Em audiência nos EUA, Flávio Bolsonaro diz que este momento é o ‘pior possível’ para novas tarifas e que elas beneficiariam Lula

“O Brasil realizará eleições presidenciais em outubro. Em apenas 90 dias, o cenário político do país mudará completamente, e impor agora uma tarifa, que seria difícil de reverter, recompensaria os responsáveis ​​pelas ações em questão”, disse.

O senador também mencionou que este é o “pior momento possível” para a aplicação da medida e defendeu o adiamento.

“Punir aqueles que já arcaram com as consequências seria o pior momento possível para agir. Respeitosamente, peço a este país: não imponha tarifas ao Brasil. Preserve o sucesso desta parceria, cancele-a e vamos negociar”, prosseguiu.

🔎 Em 15 de julho termina o prazo para os EUA decidirem se vão colocar em prática tarifas adicionais sobre produtos brasileiros.

🔎 A participação nas audiências públicas promovidas pelo Escritório do Representante de Comércio dos Estados Unidos (USTR, na sigla em inglês) é aberta aos interessados que se inscreverem — foi assim que Flávio Bolsonaro ganhou o espaço para falar no evento. A atuação dele é independente e não tem relação com o Itamaraty.

Em outro momento, Flávio ponderou que a imposição de novas tarifas não seria o caminho adequado para pressionar o Brasil e citou haver “grandes chances” de uma mudança no governo brasileiro em janeiro.

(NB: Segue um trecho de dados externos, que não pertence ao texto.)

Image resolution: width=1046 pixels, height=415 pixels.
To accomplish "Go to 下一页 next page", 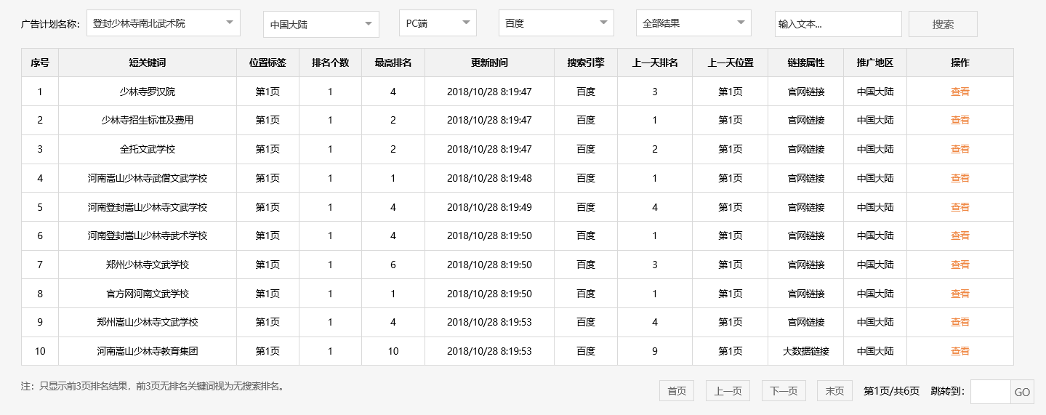I will pyautogui.click(x=784, y=391).
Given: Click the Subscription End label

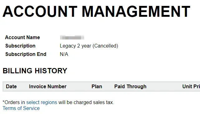Looking at the screenshot, I should (26, 54).
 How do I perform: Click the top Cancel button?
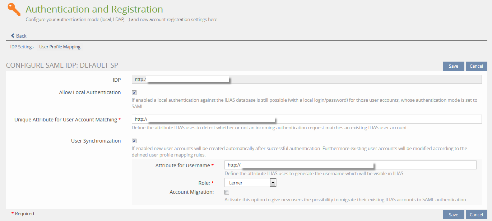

“Acho que vocês estão usando as tarifas (…) para atingir o objetivo que desejam. Se a intenção é pressionar o Brasil, esse não é o jeito correto de fazer isso. Essa não é a forma adequada. Existem instrumentos direcionados que podem ser usados contra indivíduos”, justificou.

Resposta formal

Na época, governo americano acusou o Brasil de práticas “irrazoáveis” que “oneram ou restringem” o comércio com os norte-americanos.

Em documento enviado ao governo americano e assinado pelo chanceler Mauro Vieira, o Brasil argumentou que o USTR não comprovou que políticas brasileiras sejam discriminatórias ou criem barreiras ao comércio dos EUA.

🔎 O USTR é o órgão responsável por formular e negociar a política comercial dos EUA. Ele conduz investigações sobre práticas consideradas prejudiciais ao comércio americano e pode recomendar medidas como a imposição de tarifas.

Segundo o Itamaraty, usar esses temas para justificar sanções comerciais ampliaria excessivamente o alcance da legislação americana usada na investigação.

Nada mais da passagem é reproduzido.